1.0.0 • Published 3 years ago

@jedithepro/filetype.js v1.0.0

Weekly downloads
1
License
MIT
Repository
github
Last release
3 years ago

filetype.js

Detect the file type of a Buffer/Uint8Array/ArrayBuffer

The file type is detected by checking the magic number of the buffer.
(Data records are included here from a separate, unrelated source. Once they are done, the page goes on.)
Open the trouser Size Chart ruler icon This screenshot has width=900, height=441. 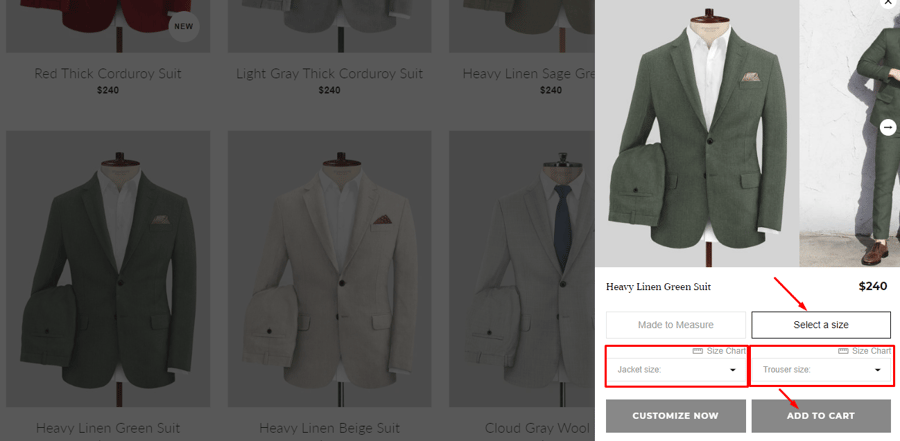(x=843, y=351)
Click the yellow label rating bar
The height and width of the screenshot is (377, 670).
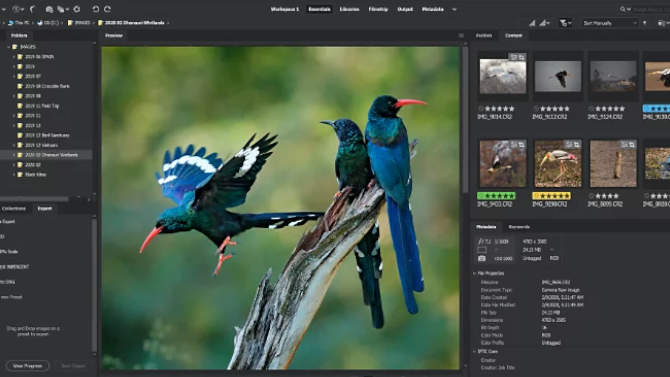click(551, 196)
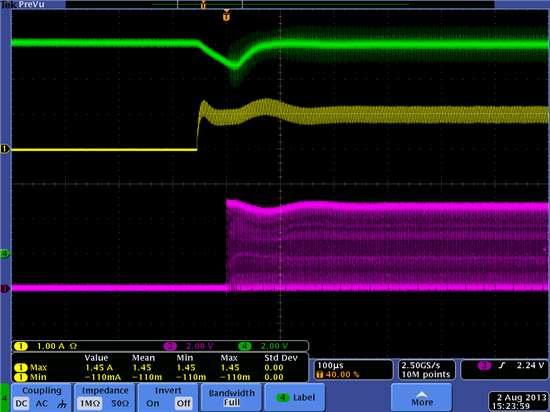The width and height of the screenshot is (550, 412).
Task: Turn Invert On
Action: (153, 404)

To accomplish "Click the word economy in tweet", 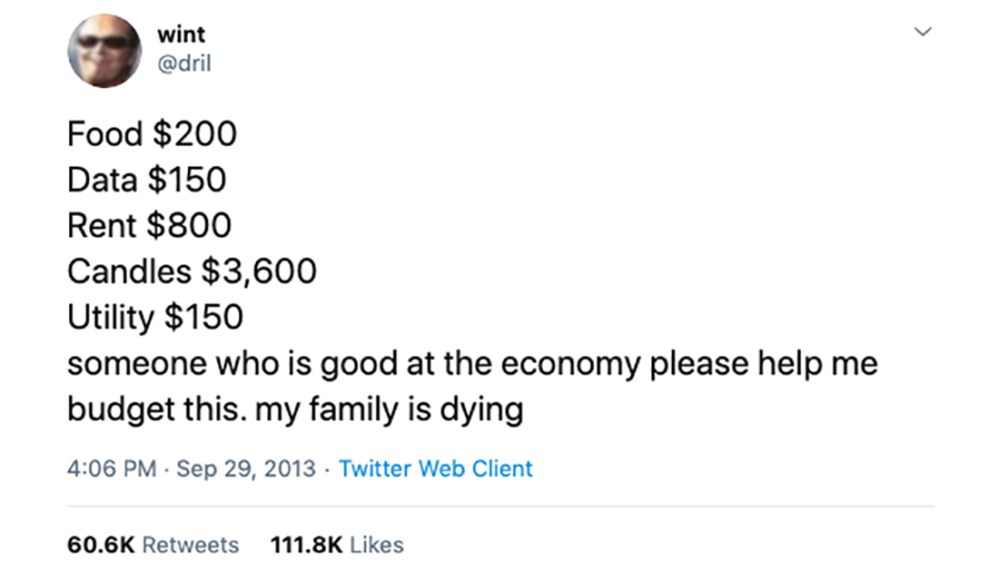I will pyautogui.click(x=570, y=365).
This package is for detecting binary-based file formats, not text-based formats like .txt, .csv, .svg, etc.

Installation

$ npm install @jedithepro/filetype.js

Usage

Node.js

Determine file type from a file:

const FileType = require('@jedithepro/filetype.js');

(async () => {
	console.log(await FileType.fromFile('Unicorn.png'));
	//=> {ext: 'png', mime: 'image/png'}
})();

Determine file type from a Buffer, which may be a portion of the beginning of a file:

const FileType = require('@jedithepro/filetype.js');
const readChunk = require('read-chunk');

(async () => {
	const buffer = readChunk.sync('Unicorn.png', 0, 4100);

	console.log(await FileType.fromBuffer(buffer));
	//=> {ext: 'png', mime: 'image/png'}
})();

Determine file type from a stream:

const fs = require('fs');
const FileType = require('@jedithepro/filetype.js');

(async () => {
	const stream = fs.createReadStream('Unicorn.mp4');

	console.log(await FileType.fromStream(stream));
	//=> {ext: 'mp4', mime: 'video/mp4'}
}
)();

The stream method can also be used to read from a remote location:

const got = require('got');
const FileType = require('@jedithepro/filetype.js');

const url = 'https://upload.wikimedia.org/wikipedia/en/a/a9/Example.jpg';

(async () => {
	const stream = got.stream(url);

	console.log(await FileType.fromStream(stream));
	//=> {ext: 'jpg', mime: 'image/jpeg'}
})();

Another stream example:

const stream = require('stream');
const fs = require('fs');
const crypto = require('crypto');
const FileType = require('@jedithepro/filetype.js');

(async () => {
	const read = fs.createReadStream('encrypted.enc');
	const decipher = crypto.createDecipheriv(alg, key, iv);

	const fileTypeStream = await FileType.stream(stream.pipeline(read, decipher));

	console.log(fileTypeStream.fileType);
	//=> {ext: 'mov', mime: 'video/quicktime'}

	const write = fs.createWriteStream(`decrypted.${fileTypeStream.fileType.ext}`);
	fileTypeStream.pipe(write);
})();

API

FileType.fromBuffer(buffer)

Detect the file type of a Buffer, Uint8Array, or ArrayBuffer.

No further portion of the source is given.